- Born: 23 July 1950 (age 76) Torphins, Aberdeenshire, Scotland
- Known for: Chairman of Aberdeen F.C. (1998 - 2019)

= Stewart Milne =

Scottish businessman (born 1950)

Stewart Milne CBE, DBA (honoris causa), DTech (honoris causa) (born 23 July 1950) is a Scottish businessman and former football club chairman, from Alford, Aberdeenshire.

Milne is a major shareholder in Aberdeen F.C., and joined the club's board of directors in 1994 to replace Dick Donald, subsequently becoming chairman in 1998. In November 2019, shortly after opening a new training facility on the western outskirts of the city, he announced that he would be stepping down as chairman.

He has an honorary doctorate in business administration from Robert Gordon University (December 2000), and an honorary doctorate of technology from Edinburgh Napier University (November 2007), and an honorary doctorate from Heriot-Watt University, in recognition of his outstanding entrepreneurial contribution to the housebuilding, construction and property development industry and to the Scottish economy, also for services to higher education in Scotland. He earned the 2005 Scottish Entrepreneur of the Year award. In the 2008 New Year Honours, he was awarded a CBE for services to the housebuilding industry in Scotland.

==Stewart Milne Group==
Milne founded the Aberdeen-based Stewart Milne Construction Group, a housebuilding contractor, in 1975. He started off his business renovating bathrooms.

Stewart Milne Group sold its timber frame manufacturing subsidiary to Fife-based James Donaldson & Sons (later Donaldson Group) in 2021. In April 2022, the group announced that the housebuilding business was up for sale.
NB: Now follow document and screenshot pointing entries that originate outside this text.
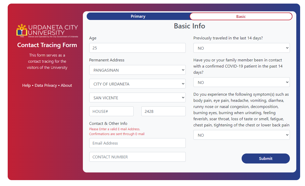Click the Email Address field
305x186 pixels.
click(137, 143)
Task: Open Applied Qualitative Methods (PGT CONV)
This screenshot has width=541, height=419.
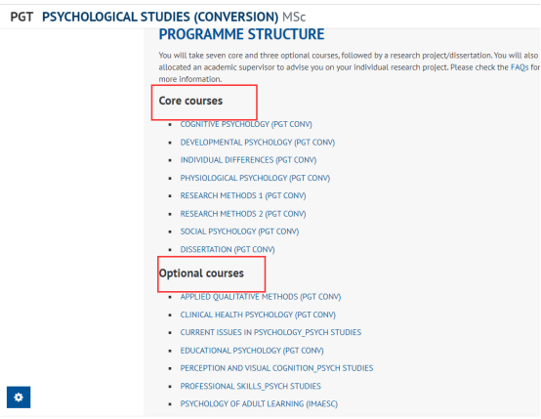Action: 261,297
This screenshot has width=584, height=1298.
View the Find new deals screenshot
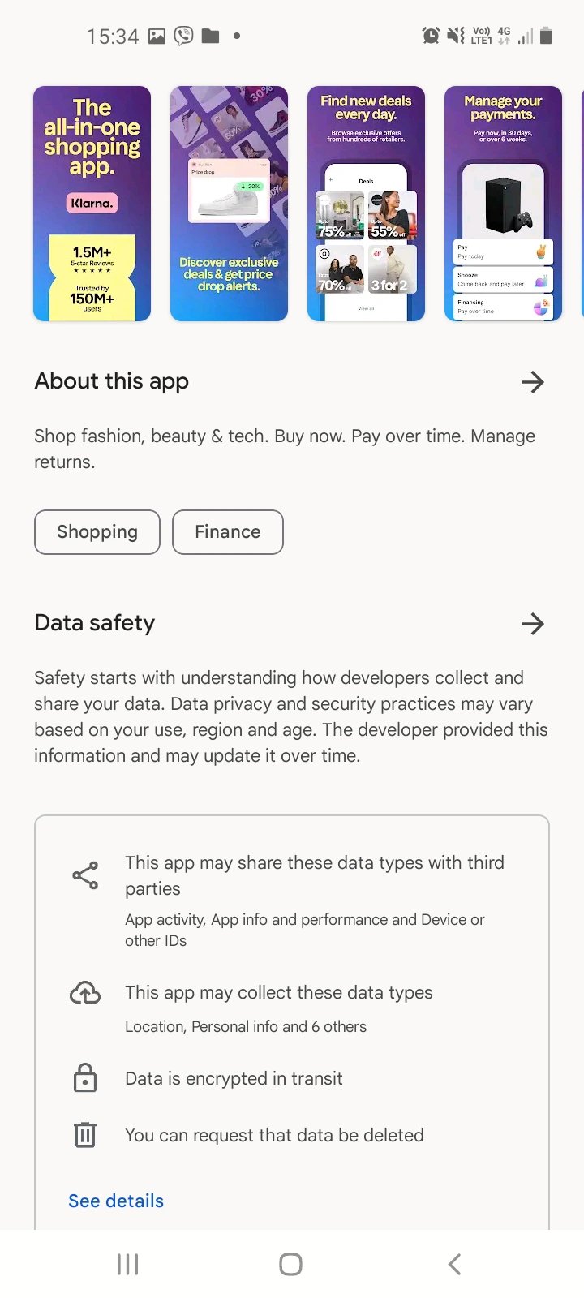pos(366,204)
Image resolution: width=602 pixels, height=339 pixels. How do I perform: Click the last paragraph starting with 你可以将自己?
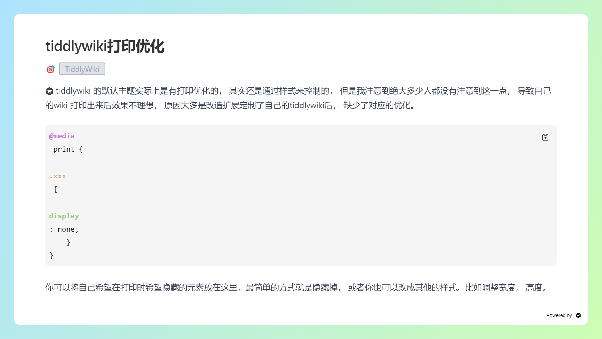coord(296,288)
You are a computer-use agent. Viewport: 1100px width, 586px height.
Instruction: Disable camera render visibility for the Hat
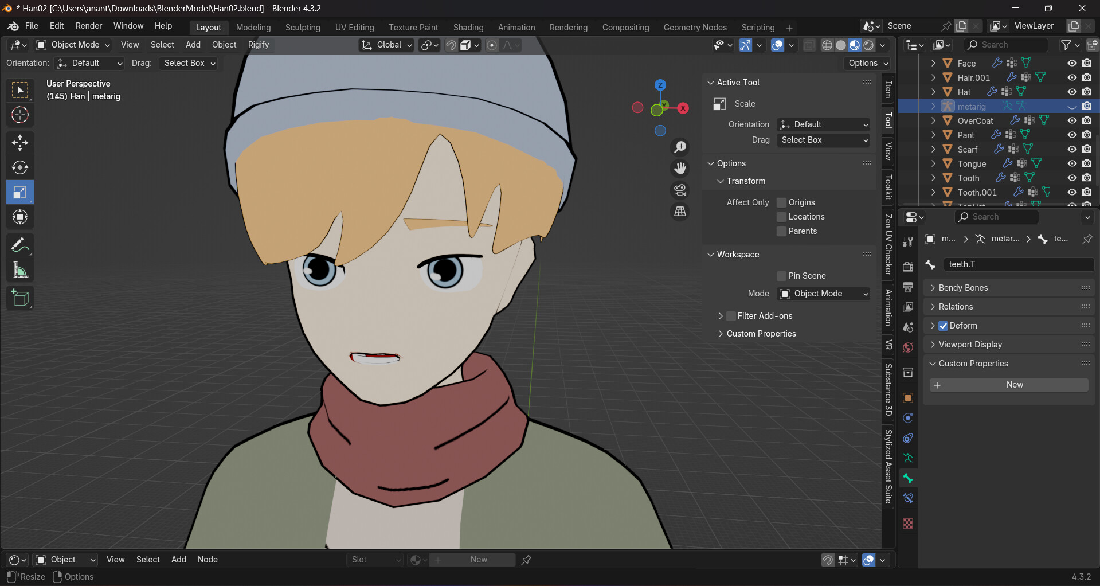[x=1086, y=92]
In January 2024, the Scottish housebuilding business went into administration with the loss of 217 jobs, due to "the slump in the oil-linked property market around Aberdeen and the firm's hesitance to buy land during Covid". The group's English subsidiary, Manchester-based Stewart Milne Homes North West England (Developments) Ltd, also went into administration, on 12 January 2023, with Homes England set to lose up to £9.2m as a result. The group collapsed owing suppliers and subcontractors £153m.